Troubleshooting of a software running on satellites
When a satellite is in the space, then possibilities to detect and fix software problems working on its board is very limited. Narrow communication windows, low transfer’s bandwidth and limited numbers of software tools available on a satellite’s board make troubleshooting process very hard.
We need to investigate software failures
There are situations when software fail. Faults which caused failures may occur because of mistakes in hardware design or manufacturing, errors during software implementation or are caused by a harsh environment. Consequences of software failure may be very dramatic and expensive. Lost of expensive data, wast of time in which software gives services for users, lost of control on device etc..
In practice, we cannot prevent failures. It doesn’t matter how much time people will spend on design implementation and testing. From time to time we are informed about spectacular events or disaster caused by software failure. Big organizations, which spend a lot of money to prepare software, fail i.e. Boeing 737 Max, Ariane 5. We need to assume that during the working of any software system unexpected problems will happen.
Not every failure cause dramatic consequences, but every such incident shows us that the software has problems. Failures mean that something is missing with the software, and in consequence, the whole system is not reliable and it is not sure if is threaten or not by a dramatic disaster. We need to understand each failure occurrence because we need to know if errors in software design may lead to expensive consequences and prepare eventual corrections in further versions of the software.
As I wrote above we need to investigate each failure of software. It means we need to detect failure, register it, collect all useful information about the situation of a system when the problem occurs, and then start an investigation. Research of each failure is a quite complex task which may involve many people, systems and tools. It would be better to control such a complex process within a well-defined framework instead of taking chaotic actions which may cause more problems.

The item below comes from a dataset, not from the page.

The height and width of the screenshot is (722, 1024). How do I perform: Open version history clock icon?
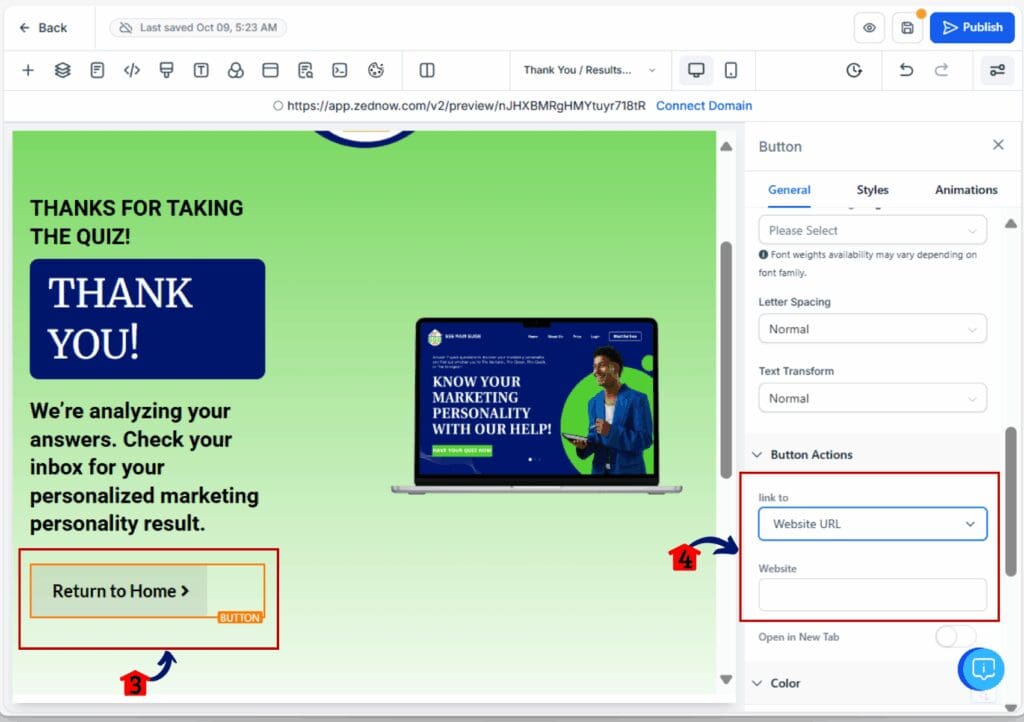[x=854, y=70]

I defined a ‘Troubleshooting System‘ as resources (systems, tools, people) and a process which steers investigation of occurrence problems with the software. The main goal of the system is to effectively and safely execute an investigation, which results in the discovery root cause of the problem and its consequences.

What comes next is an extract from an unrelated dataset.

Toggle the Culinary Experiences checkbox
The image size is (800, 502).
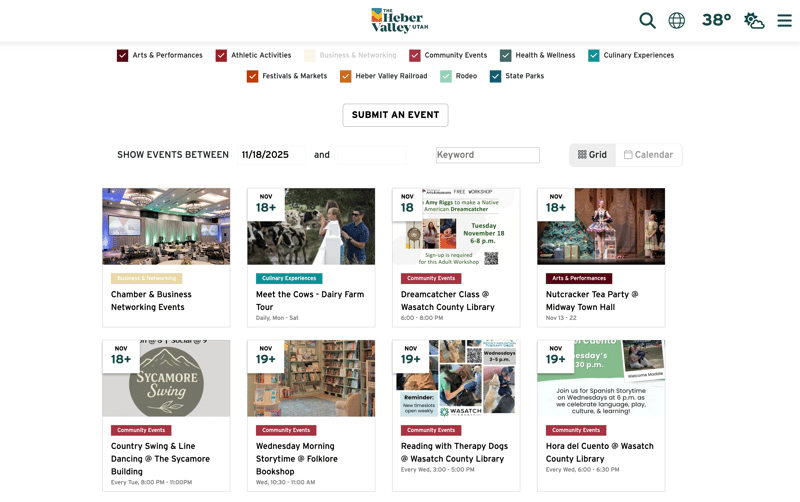594,56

Troubleshooting system for a satellite
To investigate software problems on a working satellite in orbit, the satellite must be equipped with tools which are able to signal problems to the operator on Earth and to collect all necessary information about emergency situations.
Who is involved on troubleshooting process ?
We can make a generalization and present a satellite system as follow: a satellite is controlled by its operator from Earth and delivers services to users. By the operator, I mean part of the company which control the space stuff. Both users and operator may spot an issue and report it into company troubleshooting system.
Users don’t have direct access to company internals, they are in contact with user’s support. ‘The user’s support’ write down users compliance and put it into the company CRM system, which may start the investigation process.
In the context of the satellite software troubleshooting the user’s support helps the users to fix their problem with using system and pass to the internal company troubleshooting system only issues which breaks the system specification. In the other words, the support works as a filter which distinguishes between malfunction of the system and wrong user consideration.
Someone who control systems which maintain the satellite. The operator can execute an operation which changes the state of the spacecraft, can communicate with the satellite to collect maintenance information not available for the users. The operator is conscious of the satellites position and their statuses. Because the operator is still taking care of the satellite statuses, he will be usually the first person who spots an issue and report it.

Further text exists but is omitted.